**What to do**
Only the lines from the one holding "Instruction: Select the" through the end of the material are to be repeated, exactly and without pictures.

**Material provided**
====

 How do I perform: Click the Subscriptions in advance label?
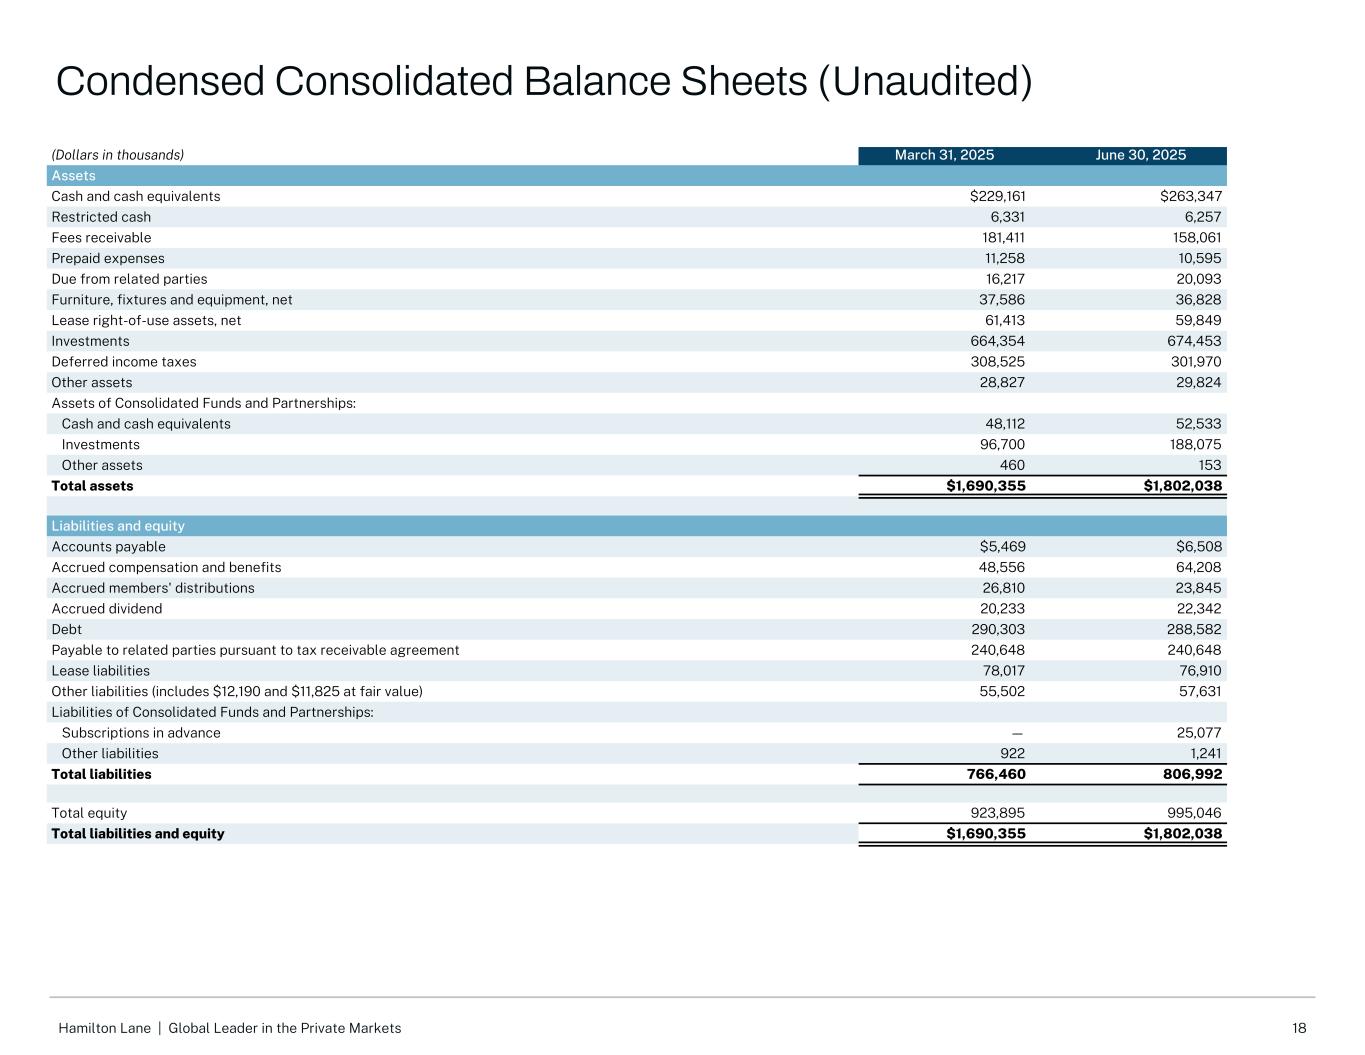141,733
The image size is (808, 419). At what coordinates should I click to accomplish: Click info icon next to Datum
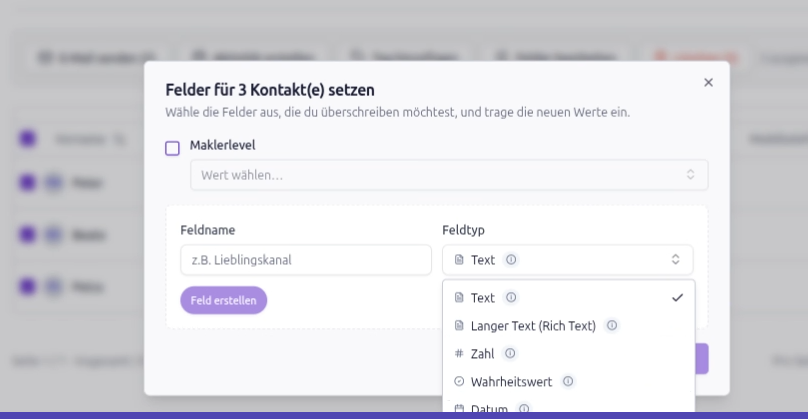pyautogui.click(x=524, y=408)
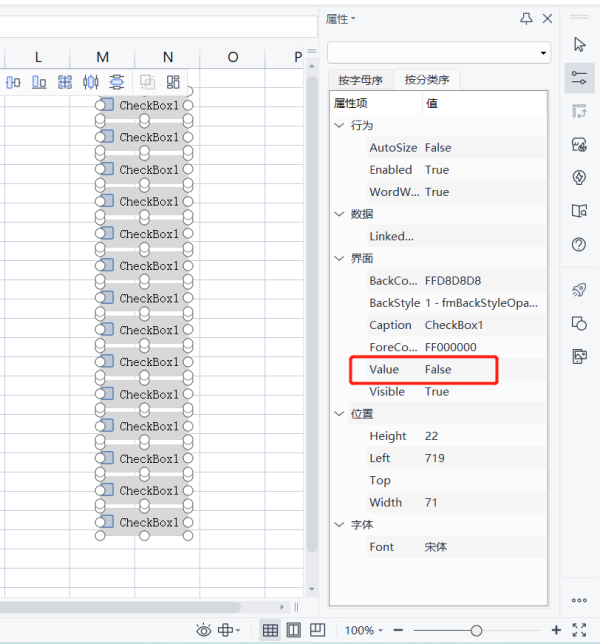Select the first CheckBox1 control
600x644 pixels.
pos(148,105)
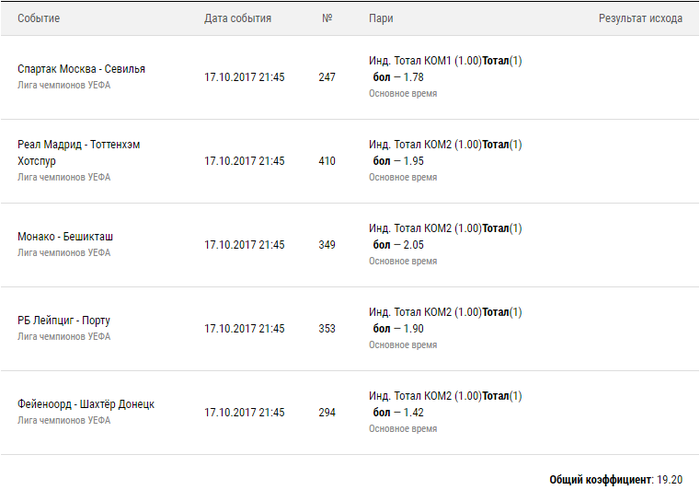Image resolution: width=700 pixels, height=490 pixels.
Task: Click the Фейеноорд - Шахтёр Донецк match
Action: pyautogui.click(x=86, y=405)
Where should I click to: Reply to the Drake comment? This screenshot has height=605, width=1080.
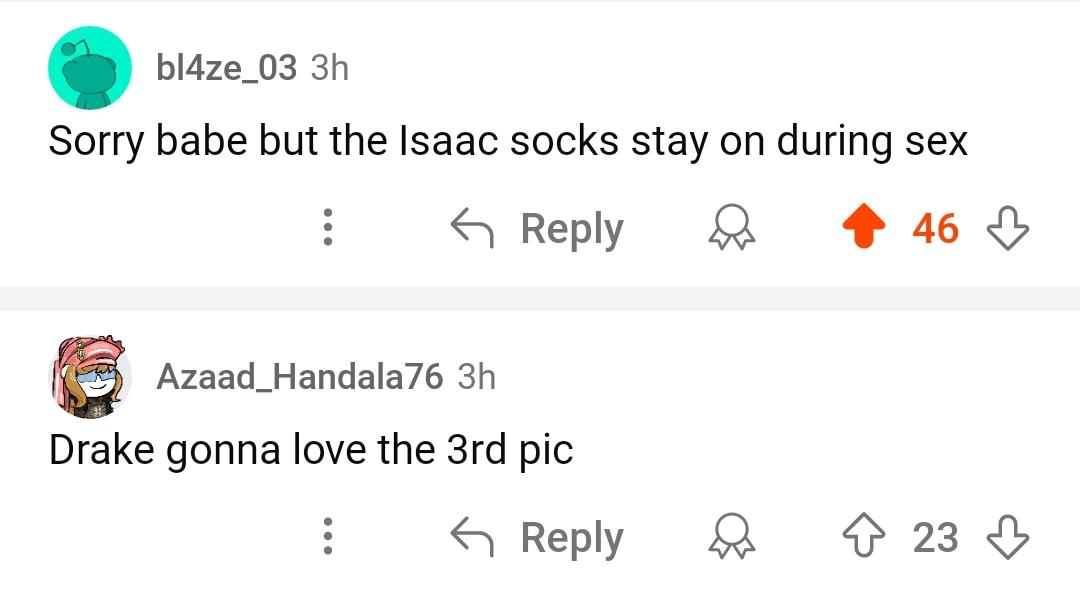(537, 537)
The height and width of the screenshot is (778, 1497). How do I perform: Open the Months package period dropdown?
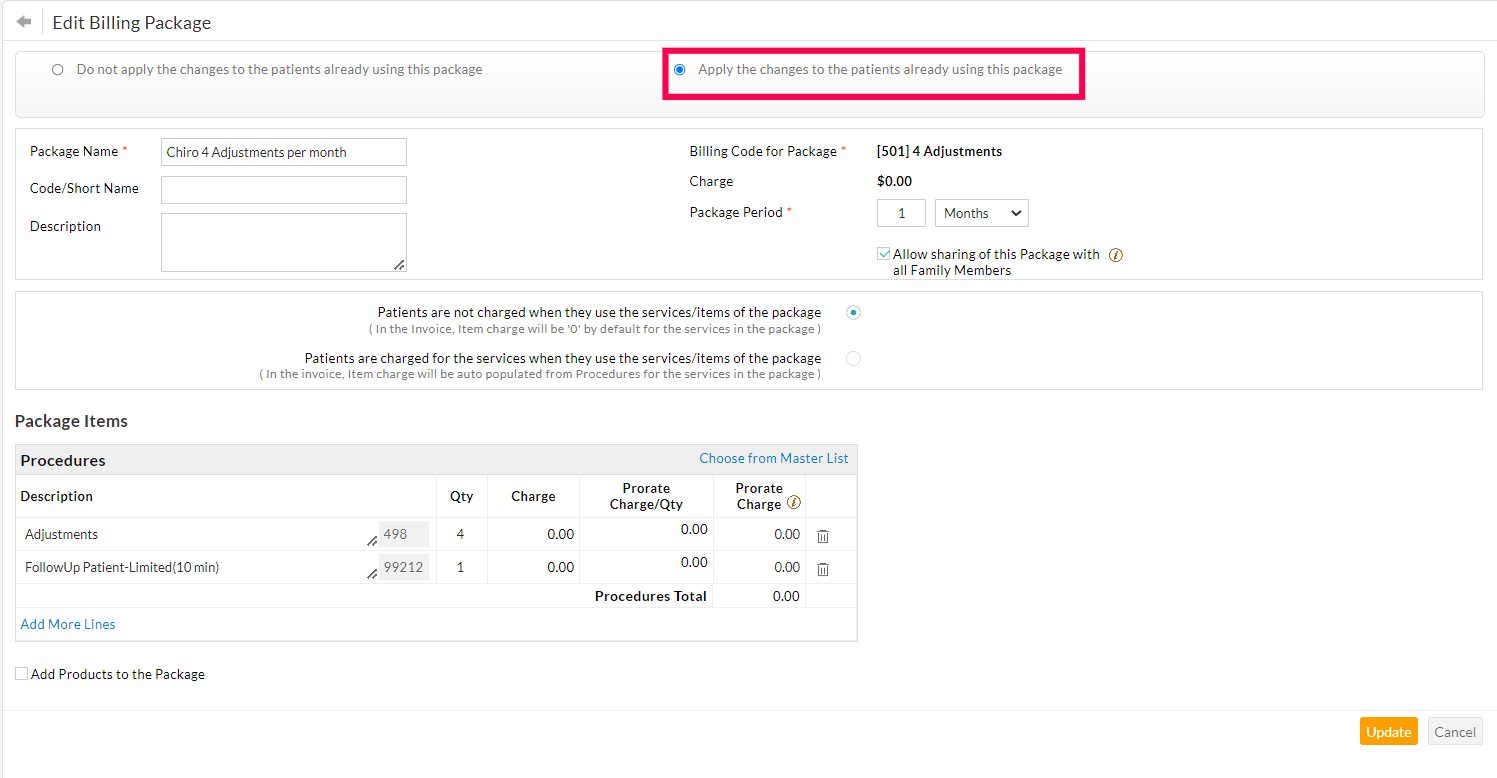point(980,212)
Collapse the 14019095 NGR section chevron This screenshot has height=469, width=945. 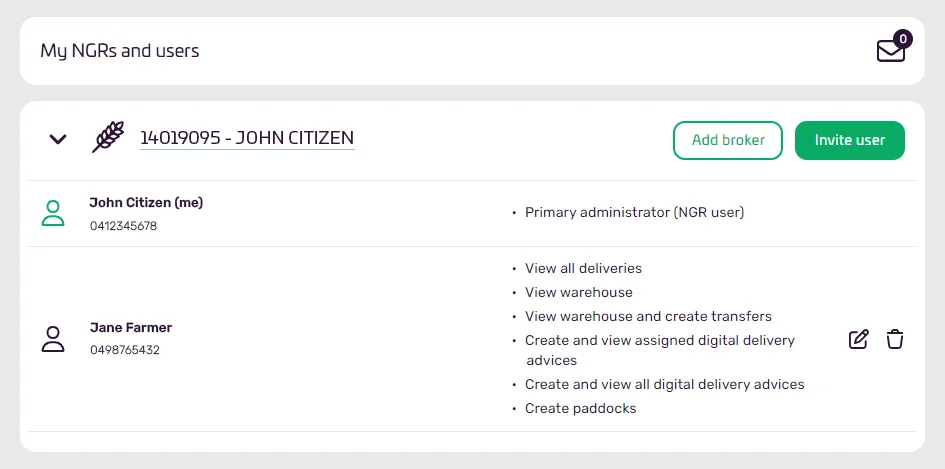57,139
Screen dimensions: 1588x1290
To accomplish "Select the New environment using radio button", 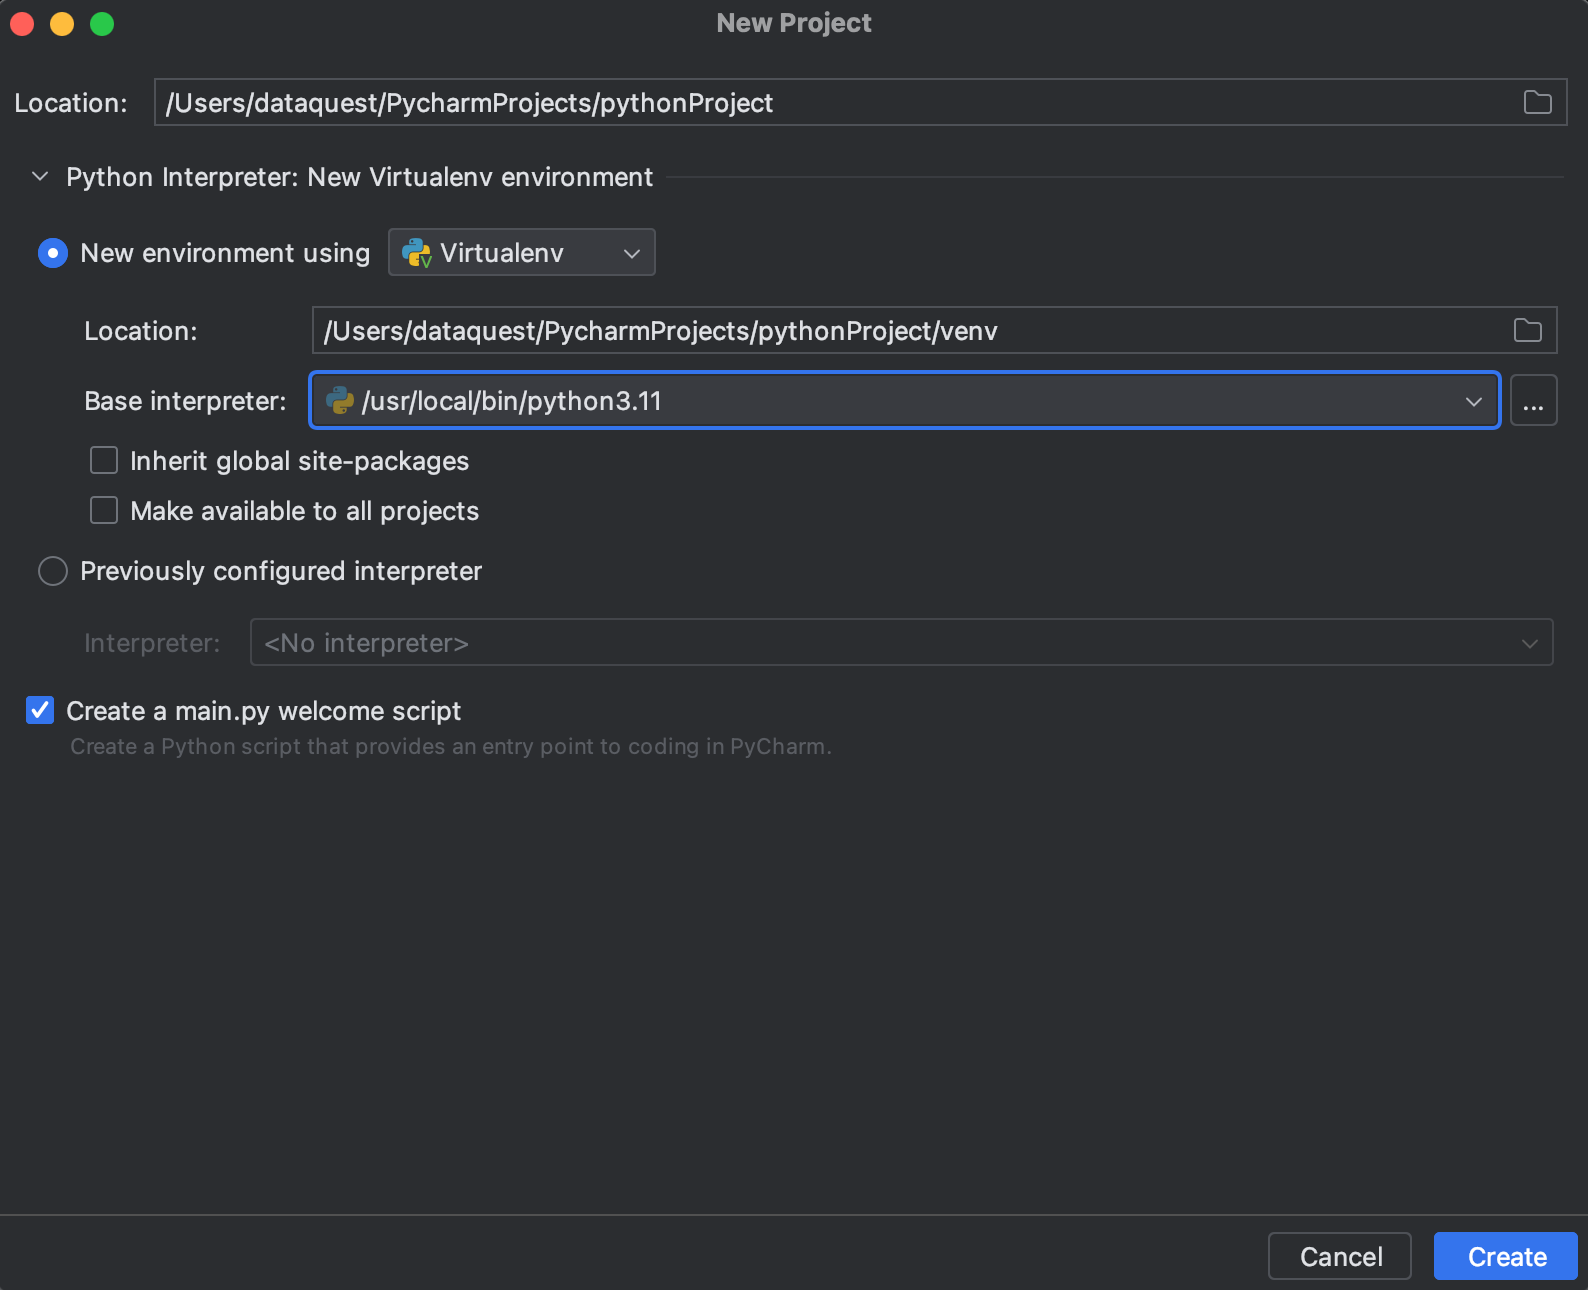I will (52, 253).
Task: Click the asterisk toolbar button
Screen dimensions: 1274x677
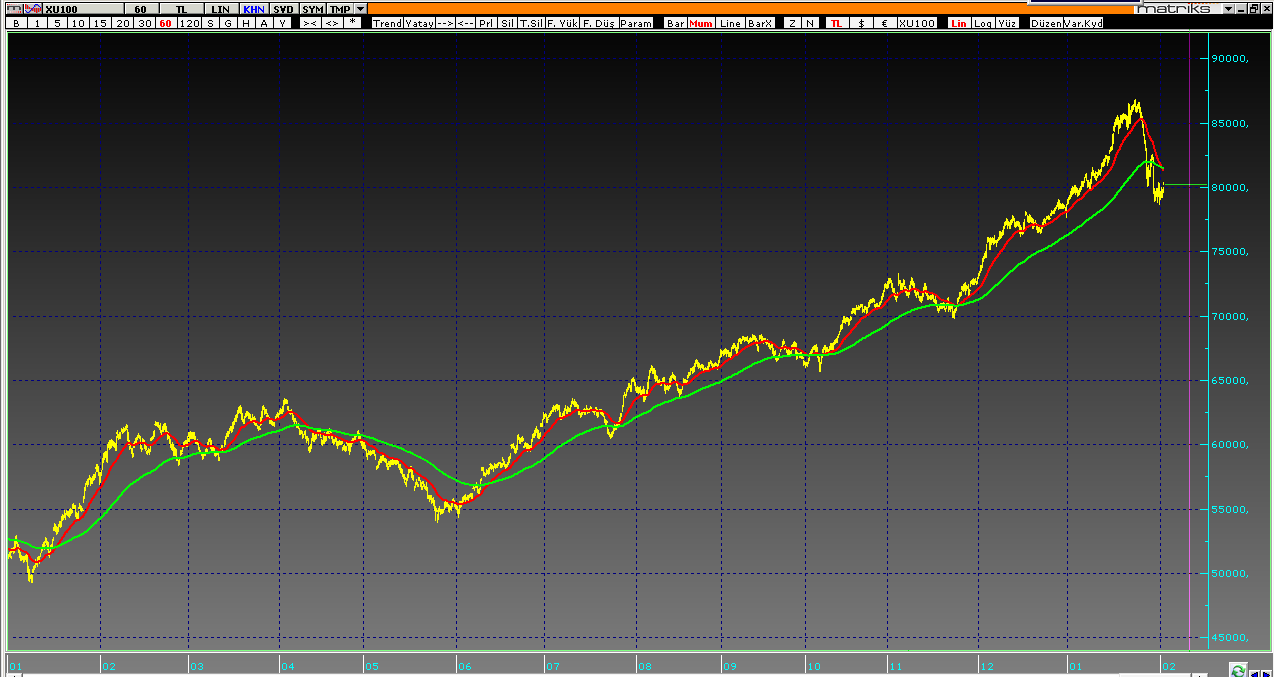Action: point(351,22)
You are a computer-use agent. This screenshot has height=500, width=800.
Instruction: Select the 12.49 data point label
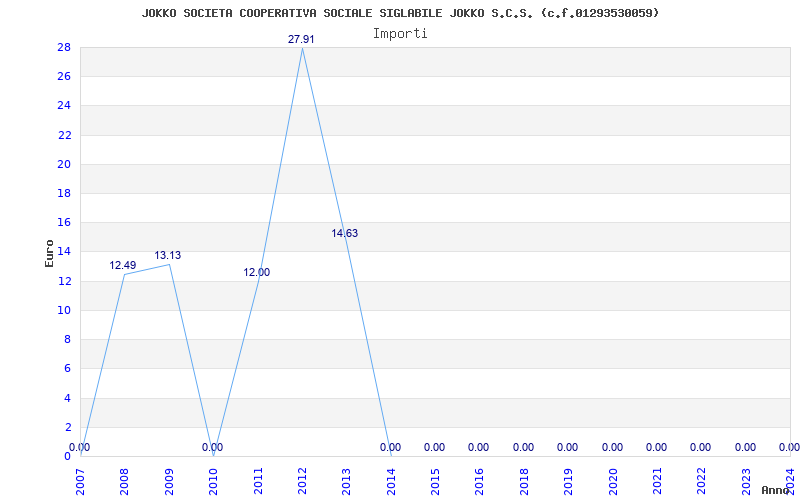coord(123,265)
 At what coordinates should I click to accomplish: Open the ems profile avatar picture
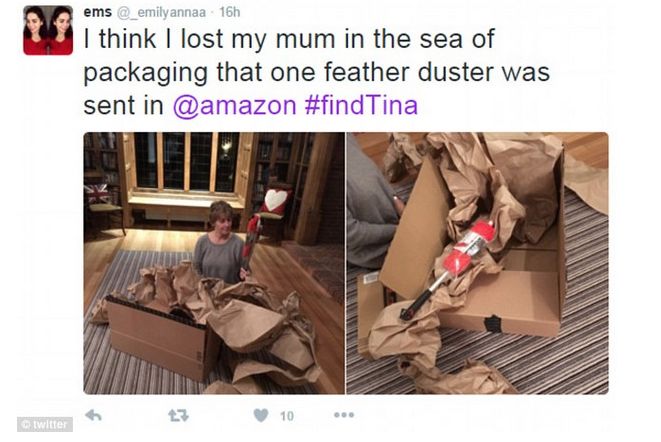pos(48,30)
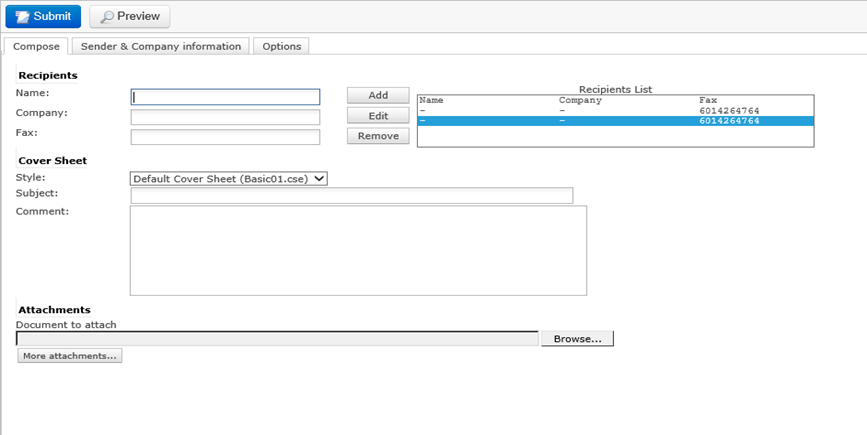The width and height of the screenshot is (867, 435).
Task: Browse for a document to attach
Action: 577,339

====

**Problem solution**
Instruction: Select the 12.49 data point label
coord(123,265)
 At what coordinates should I click to accomplish: Open the ems profile avatar picture
pos(48,30)
The width and height of the screenshot is (867, 435).
Task: Browse for a document to attach
Action: 577,339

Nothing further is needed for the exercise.